-- BEGIN --

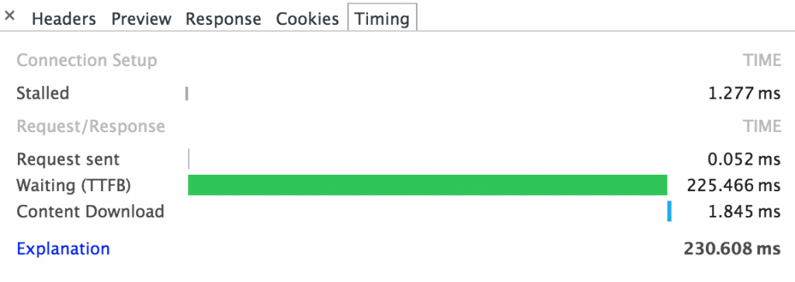The height and width of the screenshot is (282, 795).
Task: Select the Response tab
Action: click(223, 19)
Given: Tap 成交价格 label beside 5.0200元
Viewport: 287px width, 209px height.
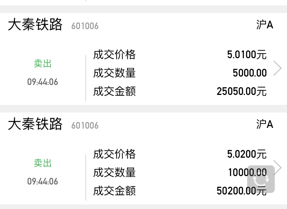Looking at the screenshot, I should [114, 154].
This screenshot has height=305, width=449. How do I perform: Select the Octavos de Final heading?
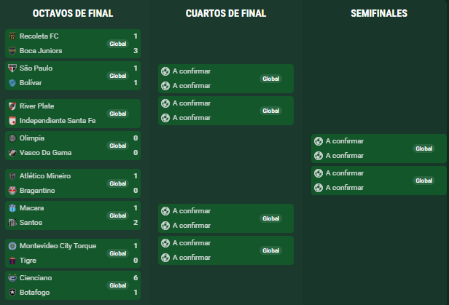click(x=73, y=13)
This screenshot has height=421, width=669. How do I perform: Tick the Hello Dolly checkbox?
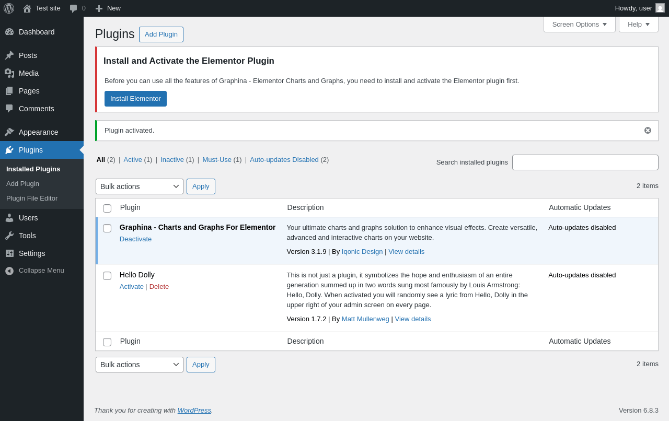107,276
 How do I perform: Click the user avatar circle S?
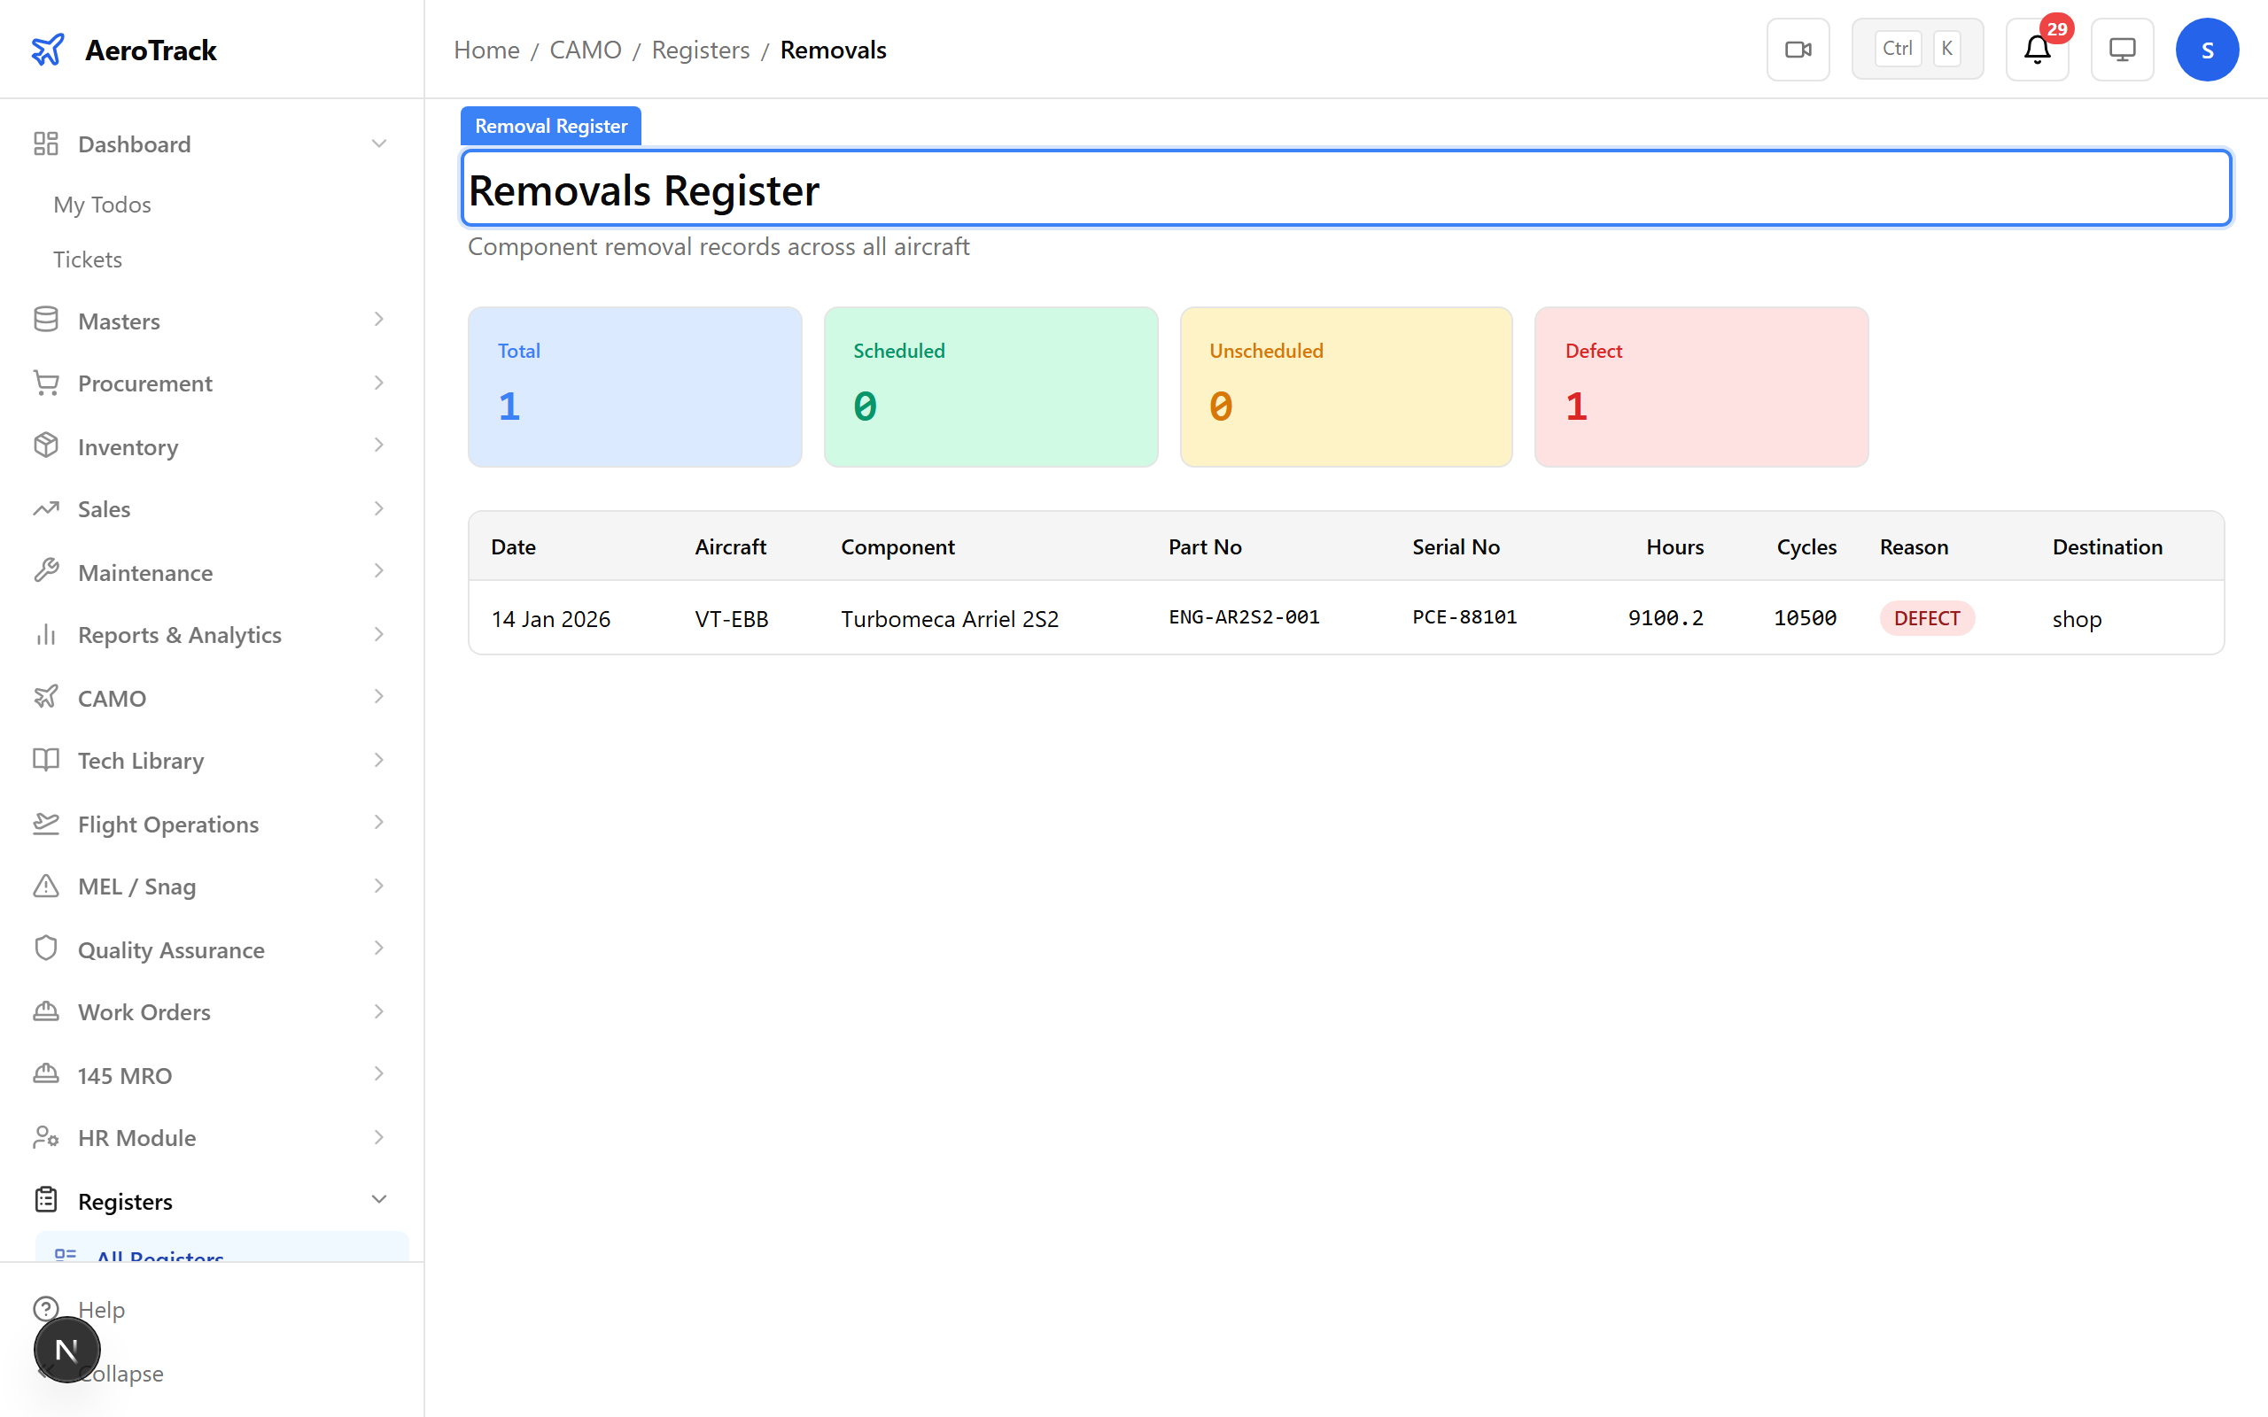click(x=2207, y=49)

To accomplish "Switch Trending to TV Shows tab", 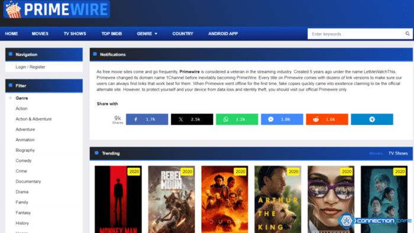I will tap(398, 153).
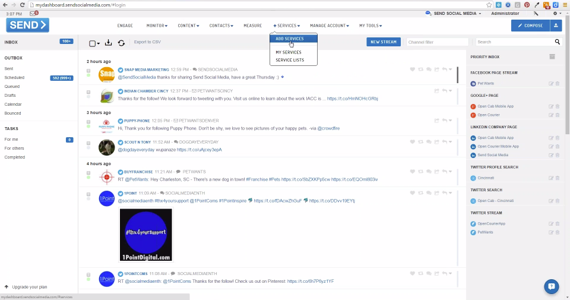Image resolution: width=570 pixels, height=300 pixels.
Task: Expand the Send Social Media account dropdown
Action: 457,14
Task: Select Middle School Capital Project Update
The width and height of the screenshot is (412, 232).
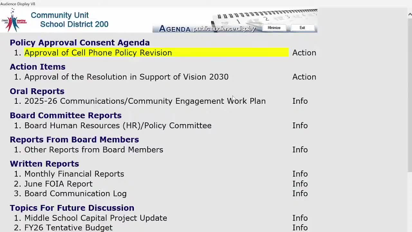Action: [96, 218]
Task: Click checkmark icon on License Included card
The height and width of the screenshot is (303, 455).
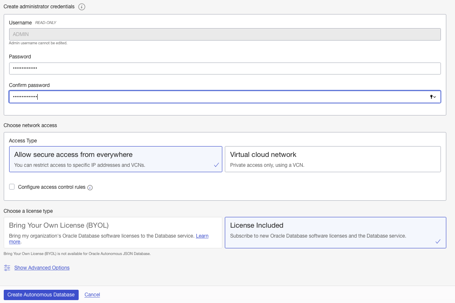Action: click(x=438, y=241)
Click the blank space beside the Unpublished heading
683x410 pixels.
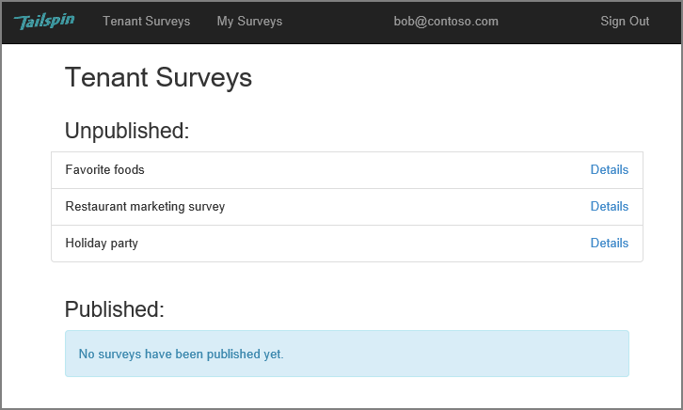click(x=414, y=131)
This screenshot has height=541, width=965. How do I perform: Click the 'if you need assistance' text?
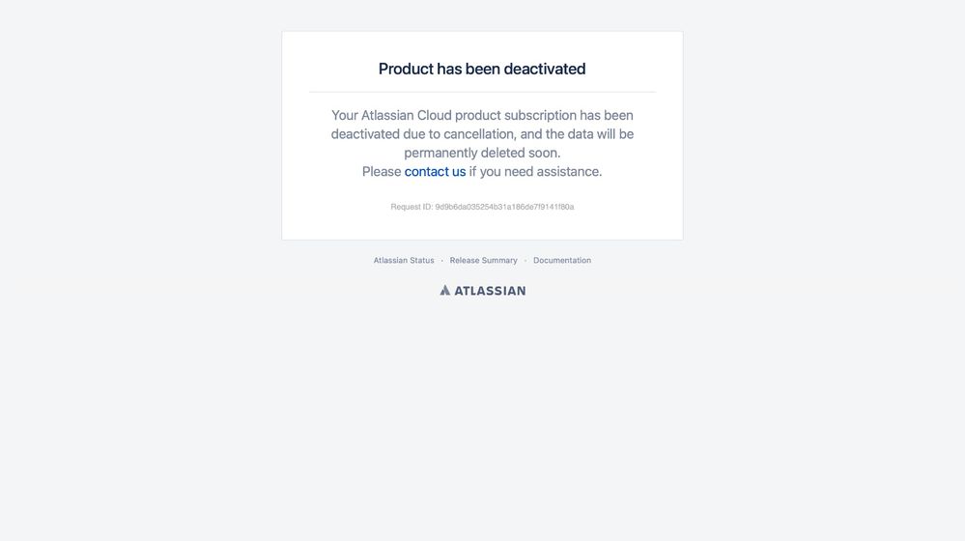[535, 172]
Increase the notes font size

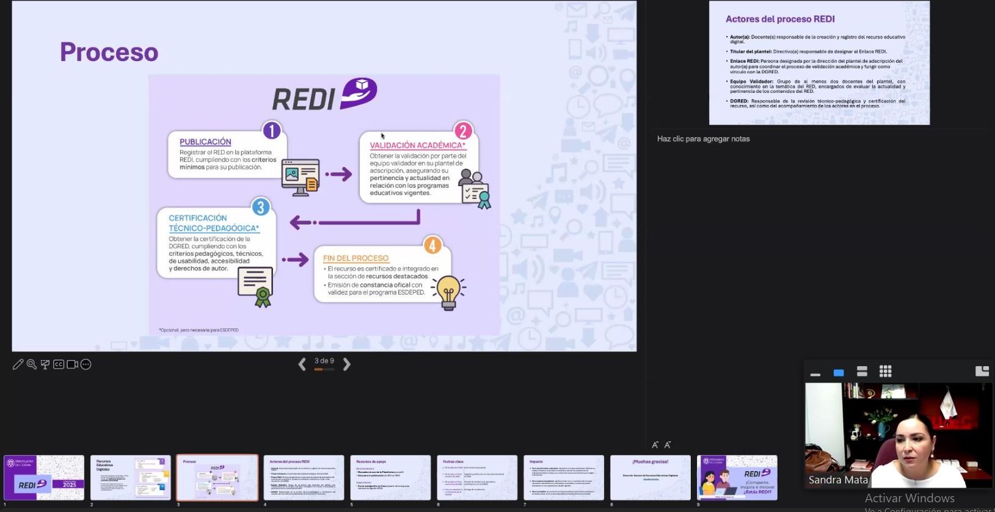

-- END --

Stated goal.
Copy out the lines from the one containing "This screenshot has height=541, width=965." through the end of the material, leaving out the pictures.

Response.
This screenshot has height=541, width=965. How do I perform: Click the 'if you need assistance' text?
[535, 172]
Increase the notes font size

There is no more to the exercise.